REQUIRED WORK
Transcribe the line that contains "Task: Click the" and every line after it to the end of the records, exactly and nothing else. Skip the pictures.
▶
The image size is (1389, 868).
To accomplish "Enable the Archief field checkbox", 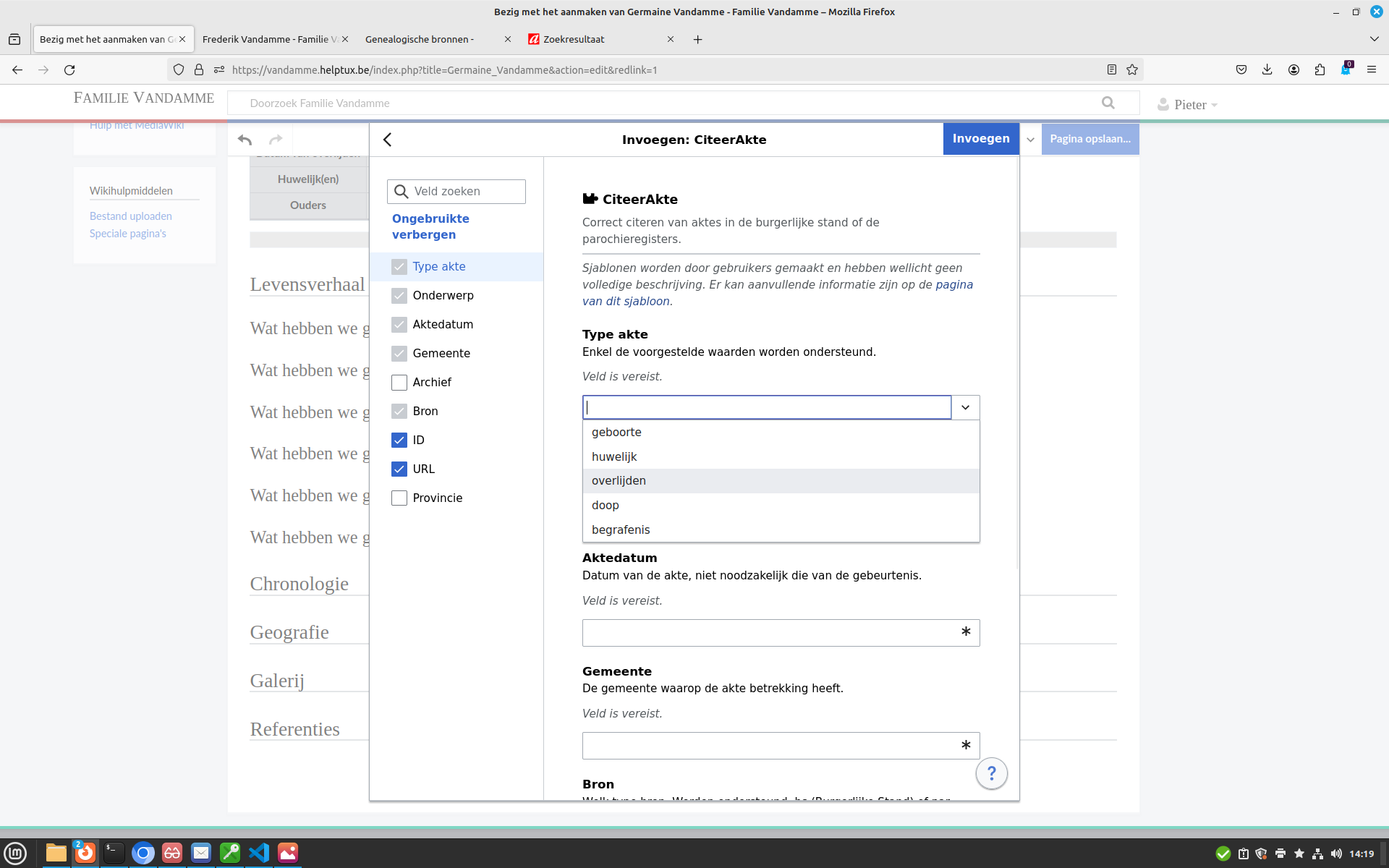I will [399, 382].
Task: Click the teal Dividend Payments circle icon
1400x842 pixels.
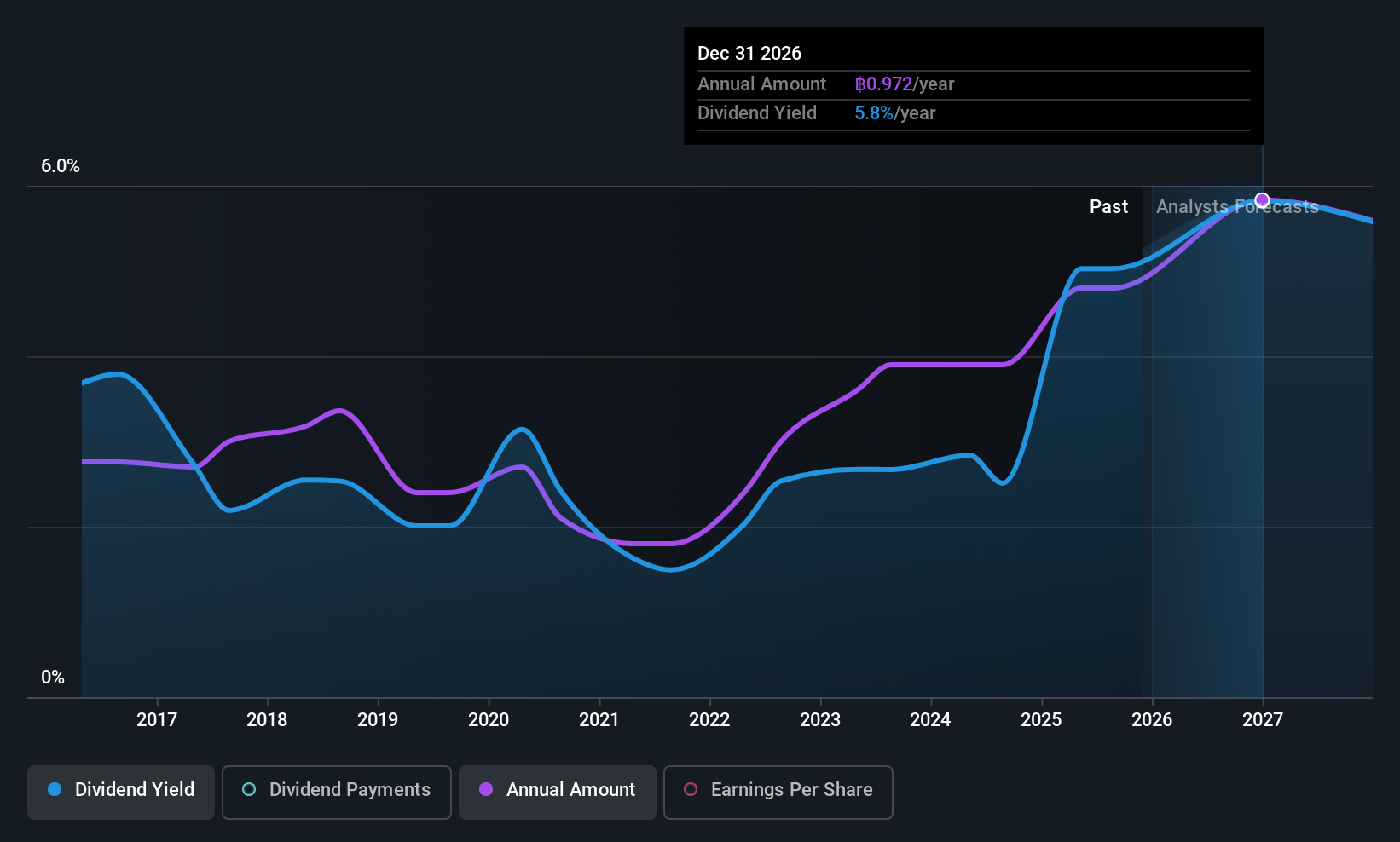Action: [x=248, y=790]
◀
SOLUTION FOR THIS TASK
Task: Click the teal Dividend Payments circle icon
1400x842 pixels.
Action: [x=248, y=790]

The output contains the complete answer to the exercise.